BGM: Primal Scream - Loaded
Today was a day off. I went to AEON as a morning activity as usual. I wrote my thoughts on my memo pad completely. I have been attracted by a woman, and controlled by that emotion like a daydream... from that to the fact that I have been suffered from a discord of various controversial personalities in me. The self in my group home, the self at my workplace, and the self in my private life. These selves product this discord. Can I unify them into one? Or that wish of unifying them is not realistic? I know real myself. Sly, horny, distorted myself... But indeed I am like that, I act as a nice person in public so people praise me. I have been suffered those paradoxical personalities in me... Those things came from the worries I wrote on that memo pad. I wrote about that to a friend of mine on Discord, and also wrote an e-mail to a real friend. One of the friends sent me a quick response. I think about it. Of course, I feel really thankful for it.
After taking a nap, I kept on thinking about it. Translating that mail I wrote in Japanese into English, I sent it to a friend on MeWe. I wrote a really dirty thing... until this age I have never experienced any romance or love, therefore I have a distorted daydream about women. The response message I got this morning made me think that it would be an earlier solution if I train my body. I thought that physical exercise to learn this body's existence would work enlarging my self-esteem, or knowing this self's real figure. And I felt that this connection is really precious. I can't remember why I started using Discord, but certainly I can be helped by the relationship or connection beyond any tiny benefits, and it reflects me as a result of friendship. I have been helped by real friendship too. I can't believe... once I was terribly hated.
After that, I went to the library and borrowed Yoko Tawada's "Diary walking with languages". Although I have read this book several time with an interest, this reading also suggested me a lot. Like Tawada, trying to live multiple languages instead of being jailed by single language would give me another way of seeing this world, and let me out from single way of understanding the things. And it would let me learn controversial way of seeing this world so I can get a chance to think about it. Thinking by my honest mind, keeping on learning and thinking. If I stopped them and became a machine of any order from upper things, then I could do a terrible result of evil like Eichmann. Then, learning English and writing things like this might be an activity of resisting any evil for me. I got another chance to think about keeping on learning and training my antenna to own an open-mind to the world.

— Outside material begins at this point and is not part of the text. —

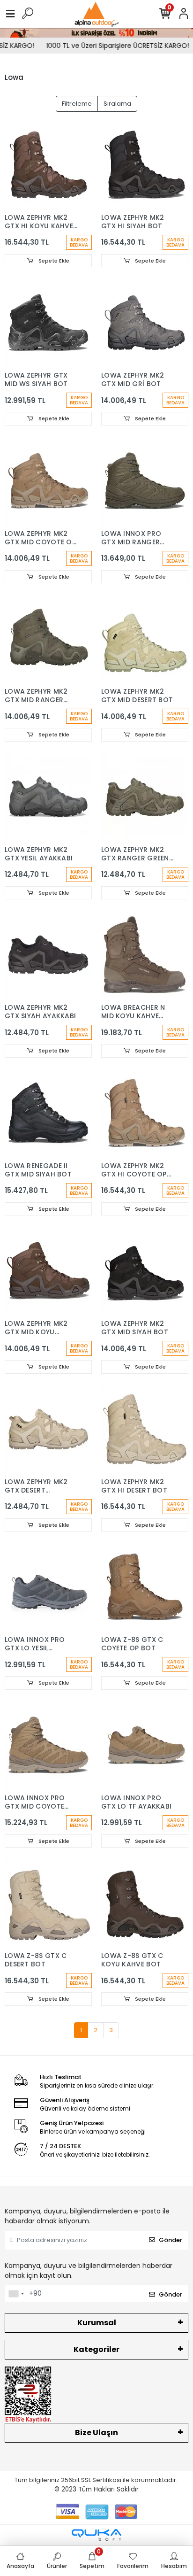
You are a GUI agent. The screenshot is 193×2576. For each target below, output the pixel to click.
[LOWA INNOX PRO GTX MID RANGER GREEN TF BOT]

Probably because of that reading of Yoko Tawada's book, I got a notice of Japanese language as Tawada always writes about. I found an unique expression in a Japanese article about a site. If I translate it into English directly, it becomes "browsing this site melts my time". Yes, "melting time" is a really unique expression. It might be like "melting my assets" or "melting my money". We Japanese say that expression "melting" as the case of consuming something with a concentrated state. Then, "time" has became that kind of the things which can be "melted" as "concentrated"... that idea eased my mind which had felt a pressure of my mind's discord. Oh my, I am really easy-going. Looking at those words from me, I notice that there rarely suggest any "hurting myself" or "denying". Instead of them, the words which care myself or praise myself appear. Is this an evidence of my growth? Oh... I am writing "I am great!" again.